> _Required work_
How many separate lines of the data contain "cell"? Give the count and nothing else.

• • • •

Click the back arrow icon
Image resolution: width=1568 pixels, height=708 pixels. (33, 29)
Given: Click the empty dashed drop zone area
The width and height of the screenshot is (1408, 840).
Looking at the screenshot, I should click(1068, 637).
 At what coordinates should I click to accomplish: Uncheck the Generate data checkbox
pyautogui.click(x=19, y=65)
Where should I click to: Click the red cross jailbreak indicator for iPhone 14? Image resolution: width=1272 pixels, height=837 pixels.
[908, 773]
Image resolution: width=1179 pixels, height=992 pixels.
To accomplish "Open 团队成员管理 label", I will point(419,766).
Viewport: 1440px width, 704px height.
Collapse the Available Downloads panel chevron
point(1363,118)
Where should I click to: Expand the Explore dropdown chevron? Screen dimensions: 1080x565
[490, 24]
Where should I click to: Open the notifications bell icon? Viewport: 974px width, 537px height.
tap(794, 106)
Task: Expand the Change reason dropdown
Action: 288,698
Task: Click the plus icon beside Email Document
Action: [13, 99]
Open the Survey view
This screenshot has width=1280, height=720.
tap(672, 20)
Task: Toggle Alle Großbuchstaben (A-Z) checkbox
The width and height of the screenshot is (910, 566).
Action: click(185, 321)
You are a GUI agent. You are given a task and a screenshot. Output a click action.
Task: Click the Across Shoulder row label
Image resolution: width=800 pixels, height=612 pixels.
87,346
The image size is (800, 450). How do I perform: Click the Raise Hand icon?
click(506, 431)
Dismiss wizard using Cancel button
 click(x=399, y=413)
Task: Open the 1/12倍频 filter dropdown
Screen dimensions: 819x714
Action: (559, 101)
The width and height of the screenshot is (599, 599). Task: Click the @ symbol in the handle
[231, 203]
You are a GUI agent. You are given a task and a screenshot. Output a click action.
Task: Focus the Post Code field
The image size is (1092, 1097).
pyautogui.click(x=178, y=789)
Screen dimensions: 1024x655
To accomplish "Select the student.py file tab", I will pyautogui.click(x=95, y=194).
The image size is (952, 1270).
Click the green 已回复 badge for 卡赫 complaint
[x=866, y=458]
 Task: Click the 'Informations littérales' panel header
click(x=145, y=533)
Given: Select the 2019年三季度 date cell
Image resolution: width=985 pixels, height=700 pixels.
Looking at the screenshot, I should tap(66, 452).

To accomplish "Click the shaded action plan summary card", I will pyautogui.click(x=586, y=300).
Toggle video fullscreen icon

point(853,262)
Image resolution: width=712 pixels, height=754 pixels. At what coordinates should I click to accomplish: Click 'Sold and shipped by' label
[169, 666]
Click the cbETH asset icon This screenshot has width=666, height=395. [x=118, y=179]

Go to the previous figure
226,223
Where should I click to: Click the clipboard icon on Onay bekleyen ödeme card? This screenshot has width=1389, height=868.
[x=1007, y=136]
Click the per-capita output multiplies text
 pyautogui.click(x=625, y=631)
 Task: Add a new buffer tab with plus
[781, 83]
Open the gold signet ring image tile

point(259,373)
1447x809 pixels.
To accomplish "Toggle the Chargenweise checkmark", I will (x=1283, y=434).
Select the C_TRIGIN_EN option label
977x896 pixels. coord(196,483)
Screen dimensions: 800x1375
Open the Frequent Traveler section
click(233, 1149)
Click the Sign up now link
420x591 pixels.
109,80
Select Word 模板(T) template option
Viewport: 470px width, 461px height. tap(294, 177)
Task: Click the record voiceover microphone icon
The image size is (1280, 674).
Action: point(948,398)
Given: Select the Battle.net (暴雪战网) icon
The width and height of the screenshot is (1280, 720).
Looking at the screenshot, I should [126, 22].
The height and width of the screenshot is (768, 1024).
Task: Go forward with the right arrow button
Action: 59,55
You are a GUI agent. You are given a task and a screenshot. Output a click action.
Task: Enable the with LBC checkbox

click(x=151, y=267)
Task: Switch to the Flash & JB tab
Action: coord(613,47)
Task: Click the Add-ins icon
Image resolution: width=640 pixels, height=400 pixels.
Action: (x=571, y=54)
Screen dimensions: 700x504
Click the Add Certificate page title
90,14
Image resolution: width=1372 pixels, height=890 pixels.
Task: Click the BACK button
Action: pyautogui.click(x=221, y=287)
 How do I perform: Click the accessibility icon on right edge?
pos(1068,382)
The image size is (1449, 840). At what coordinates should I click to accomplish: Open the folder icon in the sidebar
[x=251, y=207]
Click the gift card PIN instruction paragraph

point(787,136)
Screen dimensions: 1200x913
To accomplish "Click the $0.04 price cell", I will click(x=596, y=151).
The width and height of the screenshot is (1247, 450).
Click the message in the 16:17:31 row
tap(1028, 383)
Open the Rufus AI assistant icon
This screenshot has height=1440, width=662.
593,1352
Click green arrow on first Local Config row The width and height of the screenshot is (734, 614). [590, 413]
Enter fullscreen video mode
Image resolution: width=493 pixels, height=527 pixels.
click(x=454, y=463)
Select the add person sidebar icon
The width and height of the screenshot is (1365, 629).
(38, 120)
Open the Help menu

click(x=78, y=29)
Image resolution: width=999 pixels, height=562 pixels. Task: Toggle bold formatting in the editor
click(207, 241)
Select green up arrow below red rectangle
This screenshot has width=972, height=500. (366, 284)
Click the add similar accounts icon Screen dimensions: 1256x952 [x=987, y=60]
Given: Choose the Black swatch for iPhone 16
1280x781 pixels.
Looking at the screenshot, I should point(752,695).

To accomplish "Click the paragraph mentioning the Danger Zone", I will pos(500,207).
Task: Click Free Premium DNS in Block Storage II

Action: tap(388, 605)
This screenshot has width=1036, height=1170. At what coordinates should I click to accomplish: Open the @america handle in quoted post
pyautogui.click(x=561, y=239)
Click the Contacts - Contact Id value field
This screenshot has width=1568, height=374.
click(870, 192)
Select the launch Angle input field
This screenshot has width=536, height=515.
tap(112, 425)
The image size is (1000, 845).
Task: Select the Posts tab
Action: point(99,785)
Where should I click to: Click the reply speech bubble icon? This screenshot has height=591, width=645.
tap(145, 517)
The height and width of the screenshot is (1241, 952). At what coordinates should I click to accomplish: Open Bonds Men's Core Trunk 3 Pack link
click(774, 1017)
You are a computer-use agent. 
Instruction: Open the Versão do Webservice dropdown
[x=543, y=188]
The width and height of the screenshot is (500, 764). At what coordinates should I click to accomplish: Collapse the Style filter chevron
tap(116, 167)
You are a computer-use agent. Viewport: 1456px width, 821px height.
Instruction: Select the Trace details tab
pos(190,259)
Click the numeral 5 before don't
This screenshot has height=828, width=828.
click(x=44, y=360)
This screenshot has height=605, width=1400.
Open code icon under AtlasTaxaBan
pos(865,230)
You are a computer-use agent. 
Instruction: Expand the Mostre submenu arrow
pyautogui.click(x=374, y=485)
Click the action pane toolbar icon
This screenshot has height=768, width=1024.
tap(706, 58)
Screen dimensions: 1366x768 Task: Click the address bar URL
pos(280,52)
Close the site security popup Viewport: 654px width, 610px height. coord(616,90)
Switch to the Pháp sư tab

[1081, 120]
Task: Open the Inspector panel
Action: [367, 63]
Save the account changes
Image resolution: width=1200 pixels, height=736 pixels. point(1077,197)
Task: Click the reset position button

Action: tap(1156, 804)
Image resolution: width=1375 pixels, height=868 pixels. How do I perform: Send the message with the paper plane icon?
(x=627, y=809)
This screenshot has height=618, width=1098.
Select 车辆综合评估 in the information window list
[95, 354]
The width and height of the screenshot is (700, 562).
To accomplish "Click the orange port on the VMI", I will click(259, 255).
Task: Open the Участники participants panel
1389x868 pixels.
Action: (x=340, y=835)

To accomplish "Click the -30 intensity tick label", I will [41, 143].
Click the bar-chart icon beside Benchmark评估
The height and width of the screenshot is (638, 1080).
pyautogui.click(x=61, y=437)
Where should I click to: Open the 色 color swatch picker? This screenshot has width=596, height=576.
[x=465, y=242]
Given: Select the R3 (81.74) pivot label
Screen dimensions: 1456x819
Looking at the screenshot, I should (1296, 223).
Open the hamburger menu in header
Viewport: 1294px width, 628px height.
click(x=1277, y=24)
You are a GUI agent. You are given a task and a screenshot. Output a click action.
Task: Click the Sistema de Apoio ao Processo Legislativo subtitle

• • • •

> _Solution for this problem_
2